## Text section
◆ ◆ ◆ ◆
How does a CT scanner work?

These 3D X-rays can create detailed pictures of the inside of your body

At the end of the 19th century, Wilhelm Röntgen discovered X-rays and changed medicine forever. As X-rays pass through the body, different tissues absorb different amounts of energy, leaving shadows on photographic film. For the first time, doctors could see inside their patients without having to cut them open. But the story didn’t stop there.

If you capture one X-ray image you see a snapshot of the body, but with the organs piled on top of one another it’s hard to make out what’s going on. In 1972, Godfrey Hounsfield found a solution when he invented computerised tomography (CT) scans, thereby revolutionising medicine again.

CT scanners use a rotating ring to take X-ray images from all angles. A computer then combines these images to separate out the signals from different bones, organs and blood vessels. This creates image slices between one and ten millimetres thick, showing the inside of the body in cross-section. During the scan, a table slides the patient through the ring, capturing more and more image slices. Then the computer stacks them together to make 3D pictures of the internal organs.

The result is a much higher-resolution picture of the inside of the body. The outlines of the tissues are clearer than a normal X-ray, and the 3D shapes allow medical professionals to see abnormalities. X-ray-absorbing chemicals called contrast agents can make the pictures even clearer. For example, iodine injected into the blood can reveal the outline of the blood vessels, showing up clots. Barium swallowed in a meal or drink can highlight the outline of the digestive system, revealing tumours.

Though X-rays do deliver small amounts of ionising radiation, which can damage cells, the benefits far outweigh the risks.
◆ ◆ ◆ ◆
## Data provided

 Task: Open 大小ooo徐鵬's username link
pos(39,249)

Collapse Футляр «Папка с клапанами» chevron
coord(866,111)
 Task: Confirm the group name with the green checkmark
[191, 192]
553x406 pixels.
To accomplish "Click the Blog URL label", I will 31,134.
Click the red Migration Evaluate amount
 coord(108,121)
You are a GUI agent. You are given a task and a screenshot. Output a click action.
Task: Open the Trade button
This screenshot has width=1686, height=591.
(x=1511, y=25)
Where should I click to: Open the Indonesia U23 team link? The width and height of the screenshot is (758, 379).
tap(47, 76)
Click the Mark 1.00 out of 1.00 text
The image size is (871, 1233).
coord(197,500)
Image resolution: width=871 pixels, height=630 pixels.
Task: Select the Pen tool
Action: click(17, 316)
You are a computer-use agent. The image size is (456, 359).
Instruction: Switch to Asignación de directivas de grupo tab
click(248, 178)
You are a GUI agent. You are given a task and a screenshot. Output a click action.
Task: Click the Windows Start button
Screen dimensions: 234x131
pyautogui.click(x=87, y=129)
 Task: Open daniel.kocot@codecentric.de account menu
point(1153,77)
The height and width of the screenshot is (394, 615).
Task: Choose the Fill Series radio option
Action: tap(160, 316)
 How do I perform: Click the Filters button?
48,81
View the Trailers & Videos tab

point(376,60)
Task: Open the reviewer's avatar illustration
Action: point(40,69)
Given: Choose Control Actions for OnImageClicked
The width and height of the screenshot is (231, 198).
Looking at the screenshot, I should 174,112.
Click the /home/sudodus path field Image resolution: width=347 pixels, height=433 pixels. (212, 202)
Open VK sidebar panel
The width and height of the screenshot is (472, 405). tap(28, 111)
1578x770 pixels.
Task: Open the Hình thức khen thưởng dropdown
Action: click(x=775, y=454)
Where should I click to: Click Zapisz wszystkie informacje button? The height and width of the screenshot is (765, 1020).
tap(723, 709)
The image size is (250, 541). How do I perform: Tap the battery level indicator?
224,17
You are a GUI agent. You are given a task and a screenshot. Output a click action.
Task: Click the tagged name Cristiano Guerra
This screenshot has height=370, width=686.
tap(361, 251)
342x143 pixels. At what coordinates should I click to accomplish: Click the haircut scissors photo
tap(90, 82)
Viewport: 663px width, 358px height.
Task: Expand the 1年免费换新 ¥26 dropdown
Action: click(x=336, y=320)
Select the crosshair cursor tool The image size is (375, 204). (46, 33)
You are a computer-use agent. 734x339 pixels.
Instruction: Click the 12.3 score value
◆ ◆ ◆ ◆
## Instructions
- A) In the CT scanner text, how thick are the image slices a CT scanner creates?
- B) Resume the CT scanner text after its final sentence, the one ending "the benefits far outweigh the risks."

## Answers for the exercise
- A) Between one and ten millimeters thick.

- B)
Inside a CT scanner

CT vs MRI

CT scans are good for showing up bones, blood vessels and organs, but they can’t capture the fine detail of soft tissues. To do this we need Magnetic Resonance Imaging (MRI). These scans use a combination of radio waves and powerful magnets to make 3D pictures. The magnets pull on the hydrogen atoms in the water molecules inside the body, rotating them so they all point in the same direction. Radio waves then knock them temporarily out of line; when they snap back in line they release energy. Detectors pick this energy up, creating a picture of where the water molecules are. Different tissues contain different amounts of water, giving a clearer view of the internal organs.

PET and SPECT

Doctors can zone in on specific parts of the body using nuclear medicine. This involves injecting, inhaling or swallowing small amounts of radioactive material to light up different tissues. Doctors sometimes need to highlight the blood vessels to look for circulation problems. To do this they can use Single Photon Emission Computed Tomography (SPECT) scans. Patients receive an injection containing radioactive atoms, which enter the blood and release gamma rays as they circulate. When a gamma camera detects the rays, it reveals the outline of the blood vessels. Another option is a Positron Emission Tomography, or PET scan. These use radioactive tracers that produce positrons instead of gamma rays. Positrons interact with electrons inside the body, sending bursts of energy to the detectors. PET tracers attached to sugar molecules can light up tissues using lots of energy, like active areas of the brain or growing tumours.